2 Sisters Detective Agency(3)



Thad’s charges were laid out vaguely on my list, but I’d heard the story from other lawyers in the courthouse halls. Thad’s arrest related to an incident six months earlier, in which a local college sophomore had been found lying half-naked in bushes outside a frat-house party in the early hours of the morning. The girl hadn’t reported a sexual assault, probably because she couldn’t remember it, but pictures of her involved in sexual activity while obviously unconscious had circulated on the phones of some young men on campus in the following weeks. The girl had made an attempt on her own life, which had brought the whole tragedy to the attention of the police. The police had acquired the photographs and identified a scar on the wrist of her assailant as identical to that on Thad Forrester.

“You don’t need a pricey lawyer for this stage of the legal process,” I told Thad. “No rulings will be made on your case today.”

“How about you let me decide what I need,” the kid snapped, with the practiced tone of someone used to giving commands. “I’ve had friends wrapped up in this kind of bullshit before. Every second I’m in the courtroom is being analyzed, and the last thing I want is to be associated with some freaky fat clown for my very first hearing.”

I smiled and leaned in. “Mr. Forrester, from the brief of evidence attached to your file, these charges don’t look like bullshit at all. That’s your wrist in those pictures. Even this ‘fat clown’ can see that.”

“It won’t matter,” he said with a smile. “We have a plan.”

I backed up. I could see the rest of the case playing out as others had so many times before. There would be a large financial offer from the Forrester family to the girl’s in exchange for a withdrawal of the charges. If her family didn’t bite, Thad’s expensive legal team would invade the girl’s life like a disease, going after her sexual history, her grades, her family life, and her friends. Every slipup she’d had since she was in grade school would be exposed and examined under hot lights.

I’d dealt with scumbags like Thad a hundred times across my career as a juvenile public defender. I had to defend them, but that didn’t mean I had to stop them from digging their own graves. I matched Thad’s smile with my own.

Because I also had a plan. I would have the advisement hearing postponed, as he’d demanded, then I’d bring him to an interview room at the back of the courthouse under the guise of having him sign some release papers. There, while he relaxed, already mentally detached from the fat clown with the pink hair and the threat she posed to his courtroom reputation, I’d get Thad chatting about the night he assaulted the girl at the frat party, challenge his manhood, poke and prod him until he snapped. Little boys with big mouths like Thad didn’t want to listen—especially to women. They wanted to talk. They wanted to be listened to. Obeyed. That’s why witnesses had heard him bragging, why he’d taken and shared the pictures of the girl’s assault. Boys like Thad couldn’t keep quiet, and I knew the recording light on the front of the camera in interview room 3 wasn’t working.

“Wait here while I go get a coffee, little boy,” I said as the next client and her defender shuffled their way up to the tables before the judge. I gave Thad one last look as I turned to walk out of the courtroom.

That’s when I saw his attacker approaching.





Chapter 3



I’d seen the brief of evidence against Thad Forrester, including the photographs of his victim he’d taken with his phone.
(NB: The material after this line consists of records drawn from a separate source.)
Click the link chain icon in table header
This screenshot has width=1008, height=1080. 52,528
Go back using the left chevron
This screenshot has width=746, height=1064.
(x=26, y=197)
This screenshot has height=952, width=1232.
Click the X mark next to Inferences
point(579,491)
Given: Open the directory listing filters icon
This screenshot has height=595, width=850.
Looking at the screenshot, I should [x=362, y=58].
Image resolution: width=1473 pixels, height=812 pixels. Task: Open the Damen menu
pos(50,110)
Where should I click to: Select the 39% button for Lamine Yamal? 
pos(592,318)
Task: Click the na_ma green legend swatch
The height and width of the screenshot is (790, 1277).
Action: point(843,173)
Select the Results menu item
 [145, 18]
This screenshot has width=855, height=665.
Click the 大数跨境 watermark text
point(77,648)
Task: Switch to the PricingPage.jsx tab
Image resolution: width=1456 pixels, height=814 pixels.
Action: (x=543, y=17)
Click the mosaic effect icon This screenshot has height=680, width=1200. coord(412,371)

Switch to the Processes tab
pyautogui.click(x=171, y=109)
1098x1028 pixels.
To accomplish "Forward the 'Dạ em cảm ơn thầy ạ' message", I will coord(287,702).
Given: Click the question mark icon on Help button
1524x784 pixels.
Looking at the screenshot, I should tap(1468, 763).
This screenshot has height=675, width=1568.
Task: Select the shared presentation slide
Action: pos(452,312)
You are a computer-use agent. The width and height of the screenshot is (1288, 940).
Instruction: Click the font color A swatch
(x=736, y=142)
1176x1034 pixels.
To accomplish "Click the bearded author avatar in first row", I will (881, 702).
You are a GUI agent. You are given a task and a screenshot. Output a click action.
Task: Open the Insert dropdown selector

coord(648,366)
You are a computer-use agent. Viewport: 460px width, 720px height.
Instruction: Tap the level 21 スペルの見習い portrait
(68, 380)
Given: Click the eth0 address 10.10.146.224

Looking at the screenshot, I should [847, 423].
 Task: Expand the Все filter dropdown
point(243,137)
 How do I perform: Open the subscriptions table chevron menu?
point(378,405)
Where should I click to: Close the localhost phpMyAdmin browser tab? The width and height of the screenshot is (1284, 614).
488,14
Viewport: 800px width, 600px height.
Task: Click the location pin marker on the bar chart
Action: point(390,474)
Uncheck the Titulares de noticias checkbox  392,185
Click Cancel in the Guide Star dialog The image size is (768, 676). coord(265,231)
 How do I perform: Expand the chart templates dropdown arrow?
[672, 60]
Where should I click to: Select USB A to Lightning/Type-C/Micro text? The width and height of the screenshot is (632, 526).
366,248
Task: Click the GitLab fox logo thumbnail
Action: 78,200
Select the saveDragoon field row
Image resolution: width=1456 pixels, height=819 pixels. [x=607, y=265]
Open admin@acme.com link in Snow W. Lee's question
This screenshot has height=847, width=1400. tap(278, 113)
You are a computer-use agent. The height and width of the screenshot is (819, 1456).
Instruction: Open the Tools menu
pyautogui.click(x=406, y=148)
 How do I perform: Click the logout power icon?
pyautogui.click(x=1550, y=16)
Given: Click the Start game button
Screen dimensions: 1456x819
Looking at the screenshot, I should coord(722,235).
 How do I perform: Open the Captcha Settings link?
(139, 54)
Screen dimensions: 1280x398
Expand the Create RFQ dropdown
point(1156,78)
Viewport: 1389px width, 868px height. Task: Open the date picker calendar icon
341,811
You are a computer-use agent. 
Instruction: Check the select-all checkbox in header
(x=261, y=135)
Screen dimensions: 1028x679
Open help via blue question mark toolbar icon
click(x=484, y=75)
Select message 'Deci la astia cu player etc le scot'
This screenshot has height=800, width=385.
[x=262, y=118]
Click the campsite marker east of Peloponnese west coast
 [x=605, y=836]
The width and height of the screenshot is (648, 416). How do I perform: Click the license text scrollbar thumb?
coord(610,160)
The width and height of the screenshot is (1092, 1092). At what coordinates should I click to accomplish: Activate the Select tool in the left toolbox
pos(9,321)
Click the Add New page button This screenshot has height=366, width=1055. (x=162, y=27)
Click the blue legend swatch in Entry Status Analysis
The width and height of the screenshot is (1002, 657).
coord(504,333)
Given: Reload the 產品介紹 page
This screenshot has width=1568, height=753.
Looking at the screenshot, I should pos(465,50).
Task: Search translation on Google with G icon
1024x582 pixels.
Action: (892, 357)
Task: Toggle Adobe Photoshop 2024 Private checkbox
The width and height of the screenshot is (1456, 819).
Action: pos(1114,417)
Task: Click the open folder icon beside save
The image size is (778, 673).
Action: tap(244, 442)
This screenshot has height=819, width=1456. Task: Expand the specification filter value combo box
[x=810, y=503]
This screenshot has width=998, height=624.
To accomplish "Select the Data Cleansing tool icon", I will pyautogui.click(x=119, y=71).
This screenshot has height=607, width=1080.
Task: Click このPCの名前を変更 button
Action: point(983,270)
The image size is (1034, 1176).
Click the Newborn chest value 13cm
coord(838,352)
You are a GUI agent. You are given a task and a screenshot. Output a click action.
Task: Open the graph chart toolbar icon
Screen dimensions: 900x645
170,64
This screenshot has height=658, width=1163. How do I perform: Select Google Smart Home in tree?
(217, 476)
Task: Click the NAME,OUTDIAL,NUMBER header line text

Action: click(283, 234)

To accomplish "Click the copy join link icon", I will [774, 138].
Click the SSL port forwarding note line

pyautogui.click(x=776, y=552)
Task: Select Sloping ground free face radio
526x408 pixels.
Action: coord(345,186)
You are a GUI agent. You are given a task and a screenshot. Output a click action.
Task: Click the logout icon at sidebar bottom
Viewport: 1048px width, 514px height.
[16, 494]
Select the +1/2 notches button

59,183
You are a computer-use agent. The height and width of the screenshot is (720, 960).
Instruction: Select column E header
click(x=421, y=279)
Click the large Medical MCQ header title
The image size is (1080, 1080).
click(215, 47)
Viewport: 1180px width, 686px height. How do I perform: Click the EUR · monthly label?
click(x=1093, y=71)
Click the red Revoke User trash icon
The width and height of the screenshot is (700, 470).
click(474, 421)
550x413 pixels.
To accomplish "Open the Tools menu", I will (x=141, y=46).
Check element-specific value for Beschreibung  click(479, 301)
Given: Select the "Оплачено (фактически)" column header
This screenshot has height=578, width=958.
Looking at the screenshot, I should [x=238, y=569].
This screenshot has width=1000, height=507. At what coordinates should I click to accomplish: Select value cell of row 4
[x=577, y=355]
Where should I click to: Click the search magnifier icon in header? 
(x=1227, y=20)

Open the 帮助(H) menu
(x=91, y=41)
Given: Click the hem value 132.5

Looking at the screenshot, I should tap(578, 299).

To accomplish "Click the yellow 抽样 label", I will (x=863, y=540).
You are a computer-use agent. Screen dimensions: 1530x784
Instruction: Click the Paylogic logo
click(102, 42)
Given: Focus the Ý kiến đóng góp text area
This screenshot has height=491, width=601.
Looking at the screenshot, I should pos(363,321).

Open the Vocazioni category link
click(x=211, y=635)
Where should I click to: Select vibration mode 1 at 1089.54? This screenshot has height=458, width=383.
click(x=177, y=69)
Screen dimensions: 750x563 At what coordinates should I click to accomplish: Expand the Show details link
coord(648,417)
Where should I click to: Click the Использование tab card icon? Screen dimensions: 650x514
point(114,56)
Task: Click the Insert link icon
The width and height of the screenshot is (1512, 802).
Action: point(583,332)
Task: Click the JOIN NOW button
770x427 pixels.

Constance Jones’s wide mouth and heart-shaped face were obviously a product of her father, a man I recognized now striding toward me up the courtroom’s center aisle. At first I thought that, like the parents of so many victims over the years, he was coming for me. It’s not uncommon for me to get berated for providing assistance of counsel to the young killers, rapists, thugs, and creeps of the Watkins region outside Denver. But one look in Mr. Jones’s cold, hard eyes told me exactly where he was going. Constance’s father was heading for Thad, and as I let my eyes fall from his face, I noticed a bulge at his hip.

Most people think you can’t get a gun into a courtroom in the US unless you’re a cop, a bailiff, or a US Marshal. Anyone who’s spent enough time in courthouses, however, knows there are a thousand ways to do it if you’re determined enough, if something has inspired you with enough icy fury to get the job done. You could sneak the gun in through the air-conditioning vents on the rooftop or mix it with equipment used by the thousands of workers who service the building throughout the year—plumbers, electricians, cleaners, painters, audio technicians, and repair crews. Hell, you could send it in on a coffee-and-sandwich cart while the vendor is out taking a leak. However Mr. Jones had done it, I realized I was the only thing standing between him and his vengeance. He was about to barge past me, his shoulder connecting with mine, when—

Freeze-frame.

Time locked in place.

It was only a fragment of a second, yet I spent incalculable moments suspended between two places. Was it ever all right to let violence go on unchecked, no matter who was committing the act or why? I knew Thad was guilty of inhumane acts. It hadn’t been art. It hadn’t been a protest. It hadn’t been youthful foolishness. In some ways there was only one true punishment for it, and if I just let events proceed, I would be allowing that punishment to take place.